To cut emissions, providers must decarbonize facilities and supply chains where possible. For example, they must become energy-efficient, switch to renewable sources of energy and supplies, minimize waste, avoid unnecessary care, and use low-carbon technologies like telemedicine.
The health sector both contributes to climate change and must address its consequences.
Providers can also alleviate the health impacts of climate change in their communities. One way is to ensure continuity of care both during crises and in the long run by investing in climate-resilient facilities and technologies, sourcing from green supply chains, and devising flexible staffing and service models. Another way is to enhance community resilience by supporting public health measures to improve well-being and equity. A third way is to lead on climate solutions: to inform, engage, persuade, and partner with patients, staff, and other health sector stakeholders to promote climate action and prepare for health impacts.
Payers: Take a More Holistic Approach
Payers – health insurers and governments – face asset and liability pressures, as well as reputational risks. Climate change makes investments more volatile, particularly those in high-carbon sectors or those with significant exposure to physical risks. Claims may become unpredictable and unmanageable as costs soar due to health crises. Public payers serving older, poorer, and more vulnerable populations will face severe cost pressure. Rising premiums will widen the already large health protection gap and increase reputational and regulatory risks for private insurers.
Life Sciences: Prepare for a Changing Disease Burden
Pharmaceutical and life sciences companies, in particular, face pricing and patent challenges – pressures that add to the challenges and pushback from payers, providers, and patients who are all feeling the pinch as climate hazards increase the cost of healthcare. Plus, pharma and life-sciences companies also face “physical” risks such as disrupted operations and supply chains and transition risks from policy and technology changes.

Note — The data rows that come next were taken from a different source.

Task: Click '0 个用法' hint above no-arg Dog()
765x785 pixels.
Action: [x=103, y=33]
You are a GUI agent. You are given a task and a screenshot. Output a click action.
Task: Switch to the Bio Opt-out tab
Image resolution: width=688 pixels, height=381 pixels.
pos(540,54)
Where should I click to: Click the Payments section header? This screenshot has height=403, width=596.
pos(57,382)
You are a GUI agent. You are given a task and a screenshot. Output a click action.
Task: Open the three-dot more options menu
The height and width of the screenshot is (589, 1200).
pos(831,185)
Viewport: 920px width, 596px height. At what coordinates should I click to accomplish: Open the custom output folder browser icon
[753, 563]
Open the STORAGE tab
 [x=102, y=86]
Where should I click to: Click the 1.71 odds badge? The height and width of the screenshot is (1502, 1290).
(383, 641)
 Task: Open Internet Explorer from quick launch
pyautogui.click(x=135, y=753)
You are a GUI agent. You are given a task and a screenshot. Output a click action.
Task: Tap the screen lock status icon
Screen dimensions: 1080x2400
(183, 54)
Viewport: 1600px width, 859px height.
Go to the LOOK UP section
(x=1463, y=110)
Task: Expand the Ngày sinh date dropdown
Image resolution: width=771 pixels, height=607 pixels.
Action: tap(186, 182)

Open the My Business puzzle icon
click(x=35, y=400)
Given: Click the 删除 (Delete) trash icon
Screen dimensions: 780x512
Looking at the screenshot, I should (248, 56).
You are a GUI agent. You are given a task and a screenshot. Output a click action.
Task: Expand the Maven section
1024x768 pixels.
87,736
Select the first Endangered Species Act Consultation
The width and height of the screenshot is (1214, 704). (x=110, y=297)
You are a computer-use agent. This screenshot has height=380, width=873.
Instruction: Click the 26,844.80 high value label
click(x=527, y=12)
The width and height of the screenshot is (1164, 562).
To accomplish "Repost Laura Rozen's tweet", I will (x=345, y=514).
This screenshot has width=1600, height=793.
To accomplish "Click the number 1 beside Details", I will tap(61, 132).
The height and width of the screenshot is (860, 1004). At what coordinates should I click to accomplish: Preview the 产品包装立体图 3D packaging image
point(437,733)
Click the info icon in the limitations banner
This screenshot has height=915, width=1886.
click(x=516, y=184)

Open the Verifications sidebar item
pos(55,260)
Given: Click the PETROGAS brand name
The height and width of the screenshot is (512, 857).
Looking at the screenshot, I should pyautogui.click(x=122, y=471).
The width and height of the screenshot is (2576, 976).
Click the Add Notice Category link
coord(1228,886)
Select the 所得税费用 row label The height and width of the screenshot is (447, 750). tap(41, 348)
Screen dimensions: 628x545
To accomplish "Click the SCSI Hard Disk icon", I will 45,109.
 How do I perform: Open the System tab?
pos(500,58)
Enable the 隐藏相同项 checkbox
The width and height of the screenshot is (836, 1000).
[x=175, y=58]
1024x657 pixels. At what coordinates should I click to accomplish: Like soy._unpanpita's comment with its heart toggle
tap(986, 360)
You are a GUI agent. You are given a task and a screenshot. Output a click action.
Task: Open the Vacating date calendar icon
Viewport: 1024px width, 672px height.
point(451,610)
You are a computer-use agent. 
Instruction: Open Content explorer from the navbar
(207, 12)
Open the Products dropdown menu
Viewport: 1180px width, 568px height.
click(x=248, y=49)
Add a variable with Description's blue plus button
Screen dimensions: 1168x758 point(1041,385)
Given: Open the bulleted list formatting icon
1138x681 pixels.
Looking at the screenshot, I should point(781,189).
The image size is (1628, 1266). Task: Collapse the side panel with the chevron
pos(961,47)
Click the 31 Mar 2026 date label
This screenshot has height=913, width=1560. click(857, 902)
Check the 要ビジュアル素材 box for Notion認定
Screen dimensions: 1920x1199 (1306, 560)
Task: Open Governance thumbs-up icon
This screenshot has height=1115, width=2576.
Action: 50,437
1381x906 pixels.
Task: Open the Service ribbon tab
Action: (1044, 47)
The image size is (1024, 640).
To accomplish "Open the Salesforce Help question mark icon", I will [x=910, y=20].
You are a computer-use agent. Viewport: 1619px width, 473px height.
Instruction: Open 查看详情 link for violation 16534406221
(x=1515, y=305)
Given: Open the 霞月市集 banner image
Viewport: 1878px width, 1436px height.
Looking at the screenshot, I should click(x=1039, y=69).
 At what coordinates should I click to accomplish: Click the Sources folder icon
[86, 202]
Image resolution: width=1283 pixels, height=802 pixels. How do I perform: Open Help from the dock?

Employers: Protect Your Workforce
Employers face greater risks to workers’ health and safety, thereby raising healthcare costs and lowering productivity, as climate change amplifies current health risks and introduces new ones.
Both indoor and outdoor workers may be exposed to heat, air pollution, or extreme weather at work. And, low-paid and migrant laborers can be especially vulnerable to these kinds of health risks.
Policymakers: Promote Steps Toward Resilience
Policymakers face varied and complex threats to public health from climate hazards, including: deteriorating determinants of health, increasing healthcare needs and costs, growing inequalities in health, intensifying geopolitical tensions from climate migration, and the financial burden of being lenders and insurers of last resort.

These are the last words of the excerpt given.